Stored data:

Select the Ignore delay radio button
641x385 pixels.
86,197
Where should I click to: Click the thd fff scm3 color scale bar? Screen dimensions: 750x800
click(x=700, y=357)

Task brief:
Every entry needs to be copied again, word for word.

Answer for the task:
Select the Ignore delay radio button
641x385 pixels.
86,197
Where should I click to: Click the thd fff scm3 color scale bar? Screen dimensions: 750x800
click(x=700, y=357)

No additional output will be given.